TEXT SHOWN ▸
^^^^^^^^^^^^^^^^

SailAweigh, feel like one rematch game?
'Unleashed'
Spike's Bitches 21 Gunn Salute
[NAFDA] Spike-centric discussion. Lusty, lewd (only occasionally crude), risque (and frisque), bawdy (Oh, lawdy!), flirty ('cuz we're purty), raunchy talk inside. Caveat lector.
I'm playing a game with Nicole and sj right now. In a half hour or so?
Depends what time it is. I need to head out a little before 8:00. Where are you? Maybe I will come watch.
Semantics, table 53.
Ahem. I asked about Literati 90 minutes ago.
(sulk)
{{{{{{{{{{{{Cass}}}}}}}}}}}}}}}}} Lots of glitter and lots of soothing tea for you.
I cannot even say how amused I am that I have shippers.
I asked about Literati 90 minutes ago.
I completely missed that Deb. Maybe we can all play one game in a bit.
{{Cass}} wish I could just come sit with you for awhile. no talking nessacary.
Well, I have the perfect hair product, made for me by a friend, and it makes my hair all sleek and glossy. I just need to figure out how to add glitter to it.
for new years - i could not find my glitter bar. so I took Lush's glam rock glitter - shook a bunch in my hand and put some mostiurizer in the hand -- squish squish squish -- instant body glitter. I am sure I could do the same with hair products
almost off to bed. Watched Farscape - the crazy DNA scientist one. Show is getting more intense.

^^^^^^^^^^^^^^^^

REQUIREMENT ▸ Resume the fan forum thread above after its last post by writing a few more posts in the same casual tone.

STORED DATA ▸
^^^^^^^^^^^^^^^^

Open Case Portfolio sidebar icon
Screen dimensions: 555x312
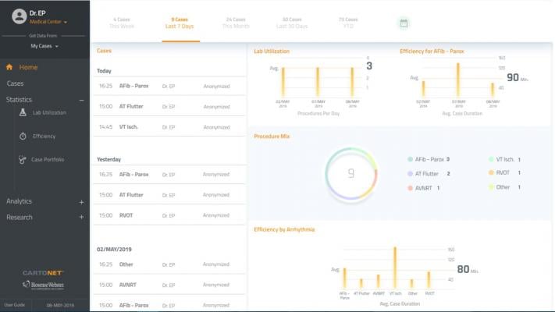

^^^^^^^^^^^^^^^^

SOLVED PROBLEM ▸
{{Cass}} I am so, so sorry.
Spoke to my sister. She's off maternity leave as of Monday, goes back to work. She cannot WAIT. She asks me, "why do I keep having babies that cry ALL THE TIME? I feel like God is angry at me." And, not in a joking way. In a real tired, aggravated way. (I've never heard her be so close to... I don't know, the edge.) And she feels so guilty about being so happy to get away from them for a few hours at a time. Sigh. I feel terrible for her. I wish she lived closer, so I could at least help her out more. I'm going to send her some ~ma that she has a good day with both her kids tomorrow, some sleep tonight and tomorrow night (the baby is up every 2 hours, maximum), and not be so harried by the time Monday comes along.
And maybe she finds out she misses them a little, just because I think she'll feel a bit better about her maternal instincts. And her kids in general.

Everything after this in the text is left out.